Where a line in the material below has the string "panel", please report it.

===== Dataset entries =====

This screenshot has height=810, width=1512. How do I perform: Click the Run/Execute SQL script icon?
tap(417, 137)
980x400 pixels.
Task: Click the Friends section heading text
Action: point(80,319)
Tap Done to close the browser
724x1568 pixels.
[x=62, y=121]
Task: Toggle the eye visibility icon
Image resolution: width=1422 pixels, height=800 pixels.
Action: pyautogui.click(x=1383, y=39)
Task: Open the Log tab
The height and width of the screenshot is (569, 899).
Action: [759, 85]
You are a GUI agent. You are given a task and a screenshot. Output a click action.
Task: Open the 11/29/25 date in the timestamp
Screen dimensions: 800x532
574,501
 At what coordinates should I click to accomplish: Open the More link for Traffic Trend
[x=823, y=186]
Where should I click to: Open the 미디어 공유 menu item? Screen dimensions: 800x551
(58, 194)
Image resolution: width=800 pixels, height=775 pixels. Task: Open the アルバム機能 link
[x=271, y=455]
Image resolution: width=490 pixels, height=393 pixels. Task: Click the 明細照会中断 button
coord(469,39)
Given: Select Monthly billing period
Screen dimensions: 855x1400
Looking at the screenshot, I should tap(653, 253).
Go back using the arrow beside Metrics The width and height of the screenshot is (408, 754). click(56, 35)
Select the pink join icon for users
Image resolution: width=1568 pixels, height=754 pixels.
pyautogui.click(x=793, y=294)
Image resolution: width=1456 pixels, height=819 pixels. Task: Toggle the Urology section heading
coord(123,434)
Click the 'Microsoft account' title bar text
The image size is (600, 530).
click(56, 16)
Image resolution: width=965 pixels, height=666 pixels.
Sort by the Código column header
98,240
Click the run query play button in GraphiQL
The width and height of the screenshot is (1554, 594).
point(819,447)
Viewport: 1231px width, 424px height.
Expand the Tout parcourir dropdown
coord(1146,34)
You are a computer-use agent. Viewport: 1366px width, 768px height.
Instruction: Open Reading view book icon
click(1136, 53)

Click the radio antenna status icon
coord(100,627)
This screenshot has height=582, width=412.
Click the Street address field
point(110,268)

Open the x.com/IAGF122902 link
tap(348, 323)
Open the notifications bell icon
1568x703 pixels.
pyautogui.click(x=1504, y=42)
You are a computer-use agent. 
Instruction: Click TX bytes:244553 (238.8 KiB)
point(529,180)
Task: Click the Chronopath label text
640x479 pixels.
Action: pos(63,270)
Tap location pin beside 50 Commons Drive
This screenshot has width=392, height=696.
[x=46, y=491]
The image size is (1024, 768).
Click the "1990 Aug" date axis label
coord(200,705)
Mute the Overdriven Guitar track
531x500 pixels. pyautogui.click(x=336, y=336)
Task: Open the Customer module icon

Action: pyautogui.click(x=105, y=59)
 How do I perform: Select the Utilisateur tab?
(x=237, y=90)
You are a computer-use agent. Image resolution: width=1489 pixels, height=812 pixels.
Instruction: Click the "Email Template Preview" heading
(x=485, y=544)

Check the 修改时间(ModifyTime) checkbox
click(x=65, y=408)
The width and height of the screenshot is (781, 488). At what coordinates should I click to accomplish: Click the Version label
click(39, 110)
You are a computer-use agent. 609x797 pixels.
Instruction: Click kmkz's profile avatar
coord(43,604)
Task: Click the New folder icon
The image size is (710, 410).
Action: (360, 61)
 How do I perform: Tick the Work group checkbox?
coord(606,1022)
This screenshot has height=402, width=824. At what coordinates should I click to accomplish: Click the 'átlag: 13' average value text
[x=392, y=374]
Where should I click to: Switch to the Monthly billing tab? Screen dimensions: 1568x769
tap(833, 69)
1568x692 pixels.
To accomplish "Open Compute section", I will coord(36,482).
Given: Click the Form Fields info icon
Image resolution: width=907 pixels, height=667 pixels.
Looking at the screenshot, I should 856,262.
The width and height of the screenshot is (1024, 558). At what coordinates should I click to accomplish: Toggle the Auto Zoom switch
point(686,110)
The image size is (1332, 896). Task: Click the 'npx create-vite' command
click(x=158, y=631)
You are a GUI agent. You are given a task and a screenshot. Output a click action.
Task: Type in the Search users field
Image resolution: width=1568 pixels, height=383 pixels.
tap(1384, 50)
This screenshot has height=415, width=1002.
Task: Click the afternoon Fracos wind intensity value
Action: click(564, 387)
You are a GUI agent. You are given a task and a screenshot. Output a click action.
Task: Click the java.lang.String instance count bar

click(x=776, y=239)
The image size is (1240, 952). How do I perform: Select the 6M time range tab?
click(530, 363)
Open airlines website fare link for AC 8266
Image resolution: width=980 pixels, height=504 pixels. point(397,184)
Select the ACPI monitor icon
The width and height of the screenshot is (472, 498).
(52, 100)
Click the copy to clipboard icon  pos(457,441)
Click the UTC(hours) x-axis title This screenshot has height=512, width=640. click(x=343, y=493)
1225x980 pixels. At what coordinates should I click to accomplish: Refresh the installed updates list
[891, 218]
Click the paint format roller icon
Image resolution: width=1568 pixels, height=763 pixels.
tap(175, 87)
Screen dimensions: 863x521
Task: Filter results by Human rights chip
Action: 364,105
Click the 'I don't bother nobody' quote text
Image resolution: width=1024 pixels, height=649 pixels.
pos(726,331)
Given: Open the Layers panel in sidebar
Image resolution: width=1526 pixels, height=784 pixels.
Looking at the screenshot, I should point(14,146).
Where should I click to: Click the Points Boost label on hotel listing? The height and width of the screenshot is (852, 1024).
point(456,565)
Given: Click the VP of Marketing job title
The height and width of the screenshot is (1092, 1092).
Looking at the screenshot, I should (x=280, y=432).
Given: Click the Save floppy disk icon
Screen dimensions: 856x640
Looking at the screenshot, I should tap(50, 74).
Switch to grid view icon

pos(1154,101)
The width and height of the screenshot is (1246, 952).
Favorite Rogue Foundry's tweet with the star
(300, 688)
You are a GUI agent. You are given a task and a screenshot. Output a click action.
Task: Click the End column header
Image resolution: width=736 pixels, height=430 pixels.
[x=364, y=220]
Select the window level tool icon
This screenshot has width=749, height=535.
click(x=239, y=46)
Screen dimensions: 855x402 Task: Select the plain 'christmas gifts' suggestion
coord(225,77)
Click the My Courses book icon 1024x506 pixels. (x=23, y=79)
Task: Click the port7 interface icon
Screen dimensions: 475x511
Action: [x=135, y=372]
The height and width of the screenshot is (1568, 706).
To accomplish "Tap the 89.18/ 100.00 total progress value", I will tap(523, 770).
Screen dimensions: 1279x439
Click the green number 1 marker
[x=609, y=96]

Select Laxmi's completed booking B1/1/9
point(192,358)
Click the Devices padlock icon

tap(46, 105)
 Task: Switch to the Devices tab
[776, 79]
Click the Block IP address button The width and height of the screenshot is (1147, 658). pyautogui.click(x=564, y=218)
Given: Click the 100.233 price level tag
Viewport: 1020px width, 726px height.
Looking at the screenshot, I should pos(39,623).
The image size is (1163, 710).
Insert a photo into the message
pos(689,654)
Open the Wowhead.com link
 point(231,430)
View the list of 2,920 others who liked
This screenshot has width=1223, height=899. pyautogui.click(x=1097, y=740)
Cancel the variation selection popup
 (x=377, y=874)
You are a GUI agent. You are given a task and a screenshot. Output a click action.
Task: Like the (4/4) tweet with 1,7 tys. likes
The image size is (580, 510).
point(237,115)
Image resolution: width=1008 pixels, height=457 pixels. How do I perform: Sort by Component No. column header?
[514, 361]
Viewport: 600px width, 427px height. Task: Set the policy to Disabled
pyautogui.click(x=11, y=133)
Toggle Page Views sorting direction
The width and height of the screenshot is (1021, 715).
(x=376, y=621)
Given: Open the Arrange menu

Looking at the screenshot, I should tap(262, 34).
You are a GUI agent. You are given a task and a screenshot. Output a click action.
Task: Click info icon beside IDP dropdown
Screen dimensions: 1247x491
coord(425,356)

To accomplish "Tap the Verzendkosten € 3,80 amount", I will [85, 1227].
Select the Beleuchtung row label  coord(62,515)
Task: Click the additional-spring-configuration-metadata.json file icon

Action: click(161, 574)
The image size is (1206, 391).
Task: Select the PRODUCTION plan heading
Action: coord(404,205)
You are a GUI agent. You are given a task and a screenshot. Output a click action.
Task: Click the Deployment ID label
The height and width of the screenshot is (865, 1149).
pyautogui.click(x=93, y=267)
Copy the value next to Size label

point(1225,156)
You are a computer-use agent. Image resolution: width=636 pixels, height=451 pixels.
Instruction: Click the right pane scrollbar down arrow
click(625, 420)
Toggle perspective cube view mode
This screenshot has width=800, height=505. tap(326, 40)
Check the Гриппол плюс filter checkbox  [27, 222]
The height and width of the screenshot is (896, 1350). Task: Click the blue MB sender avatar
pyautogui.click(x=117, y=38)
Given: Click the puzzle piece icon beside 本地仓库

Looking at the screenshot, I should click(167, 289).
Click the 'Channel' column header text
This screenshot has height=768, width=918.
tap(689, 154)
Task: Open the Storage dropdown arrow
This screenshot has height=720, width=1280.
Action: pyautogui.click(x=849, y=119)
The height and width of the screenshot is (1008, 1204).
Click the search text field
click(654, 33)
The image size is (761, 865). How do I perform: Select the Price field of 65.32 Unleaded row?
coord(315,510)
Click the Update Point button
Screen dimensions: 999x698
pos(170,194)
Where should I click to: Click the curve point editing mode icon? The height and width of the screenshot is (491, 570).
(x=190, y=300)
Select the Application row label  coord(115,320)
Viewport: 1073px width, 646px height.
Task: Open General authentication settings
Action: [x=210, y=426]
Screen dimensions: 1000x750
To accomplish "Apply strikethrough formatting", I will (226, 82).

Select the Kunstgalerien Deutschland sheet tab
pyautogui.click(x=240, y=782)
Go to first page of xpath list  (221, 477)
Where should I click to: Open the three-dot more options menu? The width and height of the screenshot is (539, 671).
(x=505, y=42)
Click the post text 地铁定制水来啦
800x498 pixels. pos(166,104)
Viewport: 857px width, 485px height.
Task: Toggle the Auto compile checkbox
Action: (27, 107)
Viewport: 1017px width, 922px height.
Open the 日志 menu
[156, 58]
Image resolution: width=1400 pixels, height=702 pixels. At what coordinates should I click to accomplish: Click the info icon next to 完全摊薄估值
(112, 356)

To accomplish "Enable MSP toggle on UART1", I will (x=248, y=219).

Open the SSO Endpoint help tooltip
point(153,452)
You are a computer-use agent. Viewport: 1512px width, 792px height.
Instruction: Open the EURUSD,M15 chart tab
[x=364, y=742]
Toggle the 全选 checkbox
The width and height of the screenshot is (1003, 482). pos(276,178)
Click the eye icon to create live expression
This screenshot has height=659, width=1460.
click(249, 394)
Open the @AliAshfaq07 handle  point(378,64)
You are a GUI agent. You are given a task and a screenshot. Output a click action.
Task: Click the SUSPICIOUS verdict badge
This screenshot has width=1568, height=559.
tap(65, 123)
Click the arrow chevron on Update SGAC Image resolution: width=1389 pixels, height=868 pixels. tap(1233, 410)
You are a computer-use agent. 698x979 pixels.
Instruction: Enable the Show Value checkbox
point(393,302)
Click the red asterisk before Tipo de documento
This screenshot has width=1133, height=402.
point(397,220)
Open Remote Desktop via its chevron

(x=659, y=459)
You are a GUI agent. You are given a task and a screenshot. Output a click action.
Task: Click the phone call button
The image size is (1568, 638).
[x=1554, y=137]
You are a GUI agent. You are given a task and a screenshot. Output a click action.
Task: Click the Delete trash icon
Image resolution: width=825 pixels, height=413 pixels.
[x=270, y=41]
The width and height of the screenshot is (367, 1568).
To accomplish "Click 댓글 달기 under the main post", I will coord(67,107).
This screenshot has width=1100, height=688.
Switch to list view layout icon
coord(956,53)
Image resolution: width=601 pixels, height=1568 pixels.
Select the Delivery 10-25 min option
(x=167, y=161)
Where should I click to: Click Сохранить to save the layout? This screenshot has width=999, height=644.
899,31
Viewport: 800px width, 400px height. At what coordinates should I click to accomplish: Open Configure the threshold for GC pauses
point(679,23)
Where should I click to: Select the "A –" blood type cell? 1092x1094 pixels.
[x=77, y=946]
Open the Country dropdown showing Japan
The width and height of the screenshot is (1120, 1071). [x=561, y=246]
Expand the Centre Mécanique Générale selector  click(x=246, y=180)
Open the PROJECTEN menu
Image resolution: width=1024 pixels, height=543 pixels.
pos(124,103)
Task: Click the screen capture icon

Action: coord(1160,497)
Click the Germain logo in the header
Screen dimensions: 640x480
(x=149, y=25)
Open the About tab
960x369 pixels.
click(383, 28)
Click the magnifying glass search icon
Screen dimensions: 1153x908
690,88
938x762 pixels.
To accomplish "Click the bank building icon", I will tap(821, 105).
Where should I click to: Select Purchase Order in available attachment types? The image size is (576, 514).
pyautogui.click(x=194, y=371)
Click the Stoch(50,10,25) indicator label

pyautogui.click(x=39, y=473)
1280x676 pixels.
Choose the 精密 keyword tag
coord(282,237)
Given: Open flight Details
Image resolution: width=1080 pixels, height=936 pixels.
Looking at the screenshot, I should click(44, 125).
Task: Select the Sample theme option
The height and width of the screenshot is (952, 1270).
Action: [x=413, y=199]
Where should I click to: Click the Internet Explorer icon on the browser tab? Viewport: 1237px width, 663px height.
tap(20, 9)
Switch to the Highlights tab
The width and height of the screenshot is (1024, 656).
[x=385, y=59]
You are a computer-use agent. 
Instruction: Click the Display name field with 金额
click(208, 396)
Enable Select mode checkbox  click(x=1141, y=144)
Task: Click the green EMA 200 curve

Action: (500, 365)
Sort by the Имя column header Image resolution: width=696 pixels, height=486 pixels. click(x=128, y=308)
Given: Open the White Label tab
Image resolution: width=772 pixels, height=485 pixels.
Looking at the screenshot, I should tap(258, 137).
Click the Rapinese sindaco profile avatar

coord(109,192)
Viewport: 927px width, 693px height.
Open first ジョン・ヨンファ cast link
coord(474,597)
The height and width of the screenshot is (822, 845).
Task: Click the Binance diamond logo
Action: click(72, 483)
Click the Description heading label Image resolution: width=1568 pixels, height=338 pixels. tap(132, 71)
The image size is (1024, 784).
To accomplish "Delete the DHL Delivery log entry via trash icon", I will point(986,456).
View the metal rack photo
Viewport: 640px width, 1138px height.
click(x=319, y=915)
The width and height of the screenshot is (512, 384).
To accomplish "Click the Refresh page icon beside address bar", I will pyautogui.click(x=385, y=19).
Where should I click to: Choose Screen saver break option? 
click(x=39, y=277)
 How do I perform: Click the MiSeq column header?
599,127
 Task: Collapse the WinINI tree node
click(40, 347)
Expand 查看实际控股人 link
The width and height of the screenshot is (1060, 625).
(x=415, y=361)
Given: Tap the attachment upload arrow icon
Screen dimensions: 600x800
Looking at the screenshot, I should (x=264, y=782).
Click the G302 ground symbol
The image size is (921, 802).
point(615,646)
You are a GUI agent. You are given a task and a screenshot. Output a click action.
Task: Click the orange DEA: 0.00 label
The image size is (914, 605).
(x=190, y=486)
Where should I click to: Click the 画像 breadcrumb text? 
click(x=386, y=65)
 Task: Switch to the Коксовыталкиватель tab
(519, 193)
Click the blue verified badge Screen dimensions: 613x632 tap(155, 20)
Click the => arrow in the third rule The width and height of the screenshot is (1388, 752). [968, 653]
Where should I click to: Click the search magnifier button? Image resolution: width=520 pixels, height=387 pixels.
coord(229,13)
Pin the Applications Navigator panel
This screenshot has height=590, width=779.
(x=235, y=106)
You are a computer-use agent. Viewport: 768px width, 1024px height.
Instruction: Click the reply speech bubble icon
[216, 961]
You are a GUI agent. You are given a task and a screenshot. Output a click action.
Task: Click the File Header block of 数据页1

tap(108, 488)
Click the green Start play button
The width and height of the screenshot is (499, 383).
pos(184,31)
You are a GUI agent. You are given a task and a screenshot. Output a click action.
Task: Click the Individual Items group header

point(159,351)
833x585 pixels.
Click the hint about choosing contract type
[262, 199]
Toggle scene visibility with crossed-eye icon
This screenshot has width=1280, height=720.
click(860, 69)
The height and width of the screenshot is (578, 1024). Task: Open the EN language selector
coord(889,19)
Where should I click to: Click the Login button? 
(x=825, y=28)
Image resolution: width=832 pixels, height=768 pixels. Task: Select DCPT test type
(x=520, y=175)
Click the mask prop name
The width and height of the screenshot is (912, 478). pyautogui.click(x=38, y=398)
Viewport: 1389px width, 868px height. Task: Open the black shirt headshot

=====

#### Answer box
Given: Open the Layers panel in sidebar
Pin the Applications Navigator panel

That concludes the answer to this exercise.